How to identify NIDs on Antero blades

To work around this issue the appropriate NID values for nodes b0n2 and n0n3 on Antero blades need to be supplied to Work Load Manager (WLM) when launch jobs. The following commands are some examples to determine the NIDs in use for Antero blades.

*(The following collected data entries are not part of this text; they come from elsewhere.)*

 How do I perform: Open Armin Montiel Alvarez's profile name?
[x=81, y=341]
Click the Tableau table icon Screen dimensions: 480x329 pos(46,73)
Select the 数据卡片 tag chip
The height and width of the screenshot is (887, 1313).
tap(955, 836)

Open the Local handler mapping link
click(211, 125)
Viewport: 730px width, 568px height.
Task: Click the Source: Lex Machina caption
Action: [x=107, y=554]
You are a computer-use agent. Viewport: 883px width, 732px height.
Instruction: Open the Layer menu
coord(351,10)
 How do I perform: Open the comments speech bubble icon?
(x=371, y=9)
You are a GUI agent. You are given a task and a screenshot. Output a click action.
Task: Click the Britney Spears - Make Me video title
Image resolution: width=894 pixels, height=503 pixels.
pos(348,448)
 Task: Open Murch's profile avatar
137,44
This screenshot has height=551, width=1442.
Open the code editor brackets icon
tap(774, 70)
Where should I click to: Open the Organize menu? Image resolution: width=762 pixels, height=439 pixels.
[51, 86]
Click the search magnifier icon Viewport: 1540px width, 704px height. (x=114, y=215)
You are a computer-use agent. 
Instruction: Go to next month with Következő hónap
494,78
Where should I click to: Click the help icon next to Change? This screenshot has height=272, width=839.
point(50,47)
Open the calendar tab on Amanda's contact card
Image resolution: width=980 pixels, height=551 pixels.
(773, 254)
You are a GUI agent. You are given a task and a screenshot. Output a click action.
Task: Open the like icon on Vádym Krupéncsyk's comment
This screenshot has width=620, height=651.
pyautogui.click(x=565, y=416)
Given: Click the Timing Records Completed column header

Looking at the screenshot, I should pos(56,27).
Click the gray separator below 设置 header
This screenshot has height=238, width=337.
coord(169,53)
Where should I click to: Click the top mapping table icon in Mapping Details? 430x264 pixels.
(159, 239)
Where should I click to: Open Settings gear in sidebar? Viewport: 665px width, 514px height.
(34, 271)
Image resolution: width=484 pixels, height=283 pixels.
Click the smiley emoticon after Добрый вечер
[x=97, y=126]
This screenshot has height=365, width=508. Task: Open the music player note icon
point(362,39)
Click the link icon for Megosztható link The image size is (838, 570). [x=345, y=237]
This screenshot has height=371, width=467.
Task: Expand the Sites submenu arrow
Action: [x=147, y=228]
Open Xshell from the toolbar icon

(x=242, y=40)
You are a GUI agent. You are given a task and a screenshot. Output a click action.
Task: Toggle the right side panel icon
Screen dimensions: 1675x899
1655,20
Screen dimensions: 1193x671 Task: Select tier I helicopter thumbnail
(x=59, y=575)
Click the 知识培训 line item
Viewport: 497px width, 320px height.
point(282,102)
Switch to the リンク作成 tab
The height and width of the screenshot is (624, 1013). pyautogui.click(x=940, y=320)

  1. (ncn#) View the NIDs for Antero blades in the system:

    ANTERO_FILTER=$(sat hwinv --list-node-enclosures --fields=xname --filter='Model=ANTERO' --format json  | jq '.node_enclosure_list[] | "xname=\(.xname)*"' -r | sed 's/e0//' | paste -sd " " | sed 's/ / or /g')
    sat status --type Node --fields 'xname,role,nid' --filter "$ANTERO_FILTER"
    

    Example output:

    +---------------+---------+-----------+
    | xname         | Role    | NID       |
    +---------------+---------+-----------+
    | x9000c1s4b0n0 | Compute | 1016      |
    | x9000c1s4b0n1 | Compute | 1017      |
    | x9000c1s4b0n2 | Compute | 147474562 |
    | x9000c1s4b0n3 | Compute | 147474563 |
    | x9000c1s5b0n0 | Compute | 1020      |
    | x9000c1s5b0n1 | Compute | 1021      |
    | x9000c1s5b0n2 | Compute | 147474594 |
    | x9000c1s5b0n3 | Compute | 147474595 |
    +---------------+---------+-----------+
    

    (ncn#) Identify the Antero nodes present in the system:

    sat hwinv --list-nodes --fields 'xname,"Model"' --filter='Model="HPE EX4252"'
    

    Example output:

    ################################################################################
    Listing of all nodes
    ################################################################################
    +---------------+------------+
    | xname         | Model      |
    +---------------+------------+
    | x9000c1s7b0n0 | HPE EX4252 |
    | x9000c1s7b0n1 | HPE EX4252 |
    | x9000c1s7b0n2 | HPE EX4252 |
    | x9000c1s7b0n3 | HPE EX4252 |
    | x9000c3s0b0n0 | HPE EX4252 |
    | x9000c3s0b0n1 | HPE EX4252 |
    | x9000c3s0b0n2 | HPE EX4252 |
    | x9000c3s0b0n3 | HPE EX4252 |
    +---------------+------------+
    
  2. (ncn#) View NIDS for all compute nodes in the system:

    sat status --type Node --fields 'xname,role,nid' --filter 'role=compute'
    

    Example output:

    +---------------+---------+-----------+
    | xname         | Role    | NID       |
    +---------------+---------+-----------+
    | x9000c1s0b0n0 | Compute | 1000      |
    | x9000c1s0b0n1 | Compute | 1001      |
    | x9000c1s1b0n0 | Compute | 1004      |
    | x9000c1s1b0n1 | Compute | 1005      |
    | x9000c1s7b0n0 | Compute | 1028      |
    | x9000c1s7b0n1 | Compute | 1029      |
    | x9000c1s7b0n2 | Compute | 147474562 |
    | x9000c1s7b0n3 | Compute | 147474563 |
    | x9000c3s0b0n0 | Compute | 1032      |
    | x9000c3s0b0n1 | Compute | 1033      |
    | x9000c3s0b0n2 | Compute | 147474594 |
    | x9000c3s0b0n3 | Compute | 147474595 |
    +---------------+---------+-----------+
    

Correcting the NID Numbering

Optionally, during a system maintenance window, the Antero node NID numbering can be corrected by following the Defragment NID Numbering procedure.